-- BEGIN PAGE EXTRACT --
I have no friends anymore?
Um I need some help, here’s a little background info. so hopefully you can give me some advice. I went to a private school until i was 13 and in 8th grade. i was one of the most popular girl in the school, had loads of friends, and was very happy. But then my parents got divorced and i had to move to a new school in a new, snotty, beach town in orange county (think laguna beach but worse). it has been 3 years since i moved. i only made one close friend but she ditched me. i feel like i have grown to become more mature than my peers and i am not interested in their dumb drama- who hooked up with who, etc. i really couldn’t care less. i don’t know how i’m going to handle this last year of highschool can anyone give me any tips? and my school is very cliquey. the people are so snobbish. i don’t know what to do. i get along so much better with adults. i feel like im a 30 year old trapped in a 16 year old right now it’s so frustrating what do i do?
21 Responses
Linear Lisa
26 Jan 2010
da balla 22
26 Jan 2010
just try to finish it out and make friends in other towns. i’ll be ur friend if you need one
Brunette Barbie
26 Jan 2010
I was the same way, my boyfriend was 5 years older than me while I was in HS, try meetup.com maybe theres get 2gethers. If youre old enough 2 get in any clubs thatd be a good way.
the_only_soloros
26 Jan 2010
what do you go to school for? education, right? focus on your education, not on your social standing.
Knipples
26 Jan 2010
Keep your head up high and remember you are the one who is going to turn out to be a stronger, wiser person. I can understand how difficult it is.. But the best thing you can do is ignore your classmates and go about your business. You’ll be out of there before you know it and you’ll make great friends in college.
-- END PAGE EXTRACT --
EXERCISE: Continue the forum thread about a high school student who feels she has no friends, starting after its last reply.
-- BEGIN DATA EXCERPT --
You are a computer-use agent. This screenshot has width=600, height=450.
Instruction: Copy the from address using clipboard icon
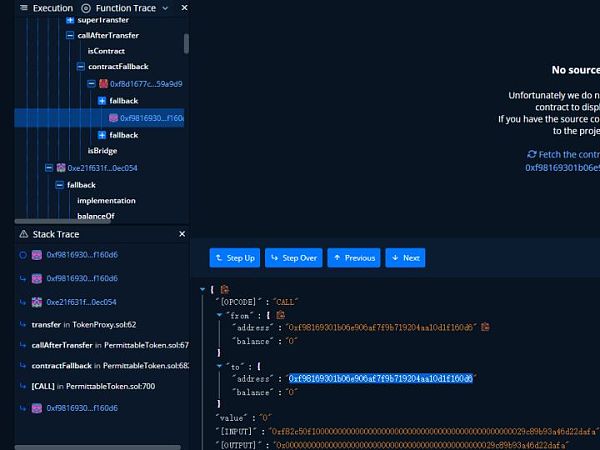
-- END DATA EXCERPT --
SOLVED PROBLEM:
*Lei*
26 Jan 2010
aww im terribly sorry. i kinda feel that way too. im only 18 and all my friends are at least 21 cuz for some reason all the other 18 year olds that live around me are waay to dramatic and i dont want to deal with it. i guess the only thing you could do it try to make friends or just live out the last year then college! hopefully you’ll meet more interesting people. goodluck! =]
cococremejuju
26 Jan 2010
I don’t know, the only thing I can say is to focus on the last year of school, so you can go to college. College is where you will meet all your friends, and possibly a few guys you may go out with. I had friends in college, and I wasn’t popular in high school at all. I was the most hated because girls were so jealous of me. So don’t worry about all that not having any friends crap, you are moving into adulthood, and pretty soon, you will have a husband and kids, and they will be all that you will be concerned with.
eva
26 Jan 2010
How bout making friends with the boys. Boys are usually more friendly as long as they know their place.(just friends)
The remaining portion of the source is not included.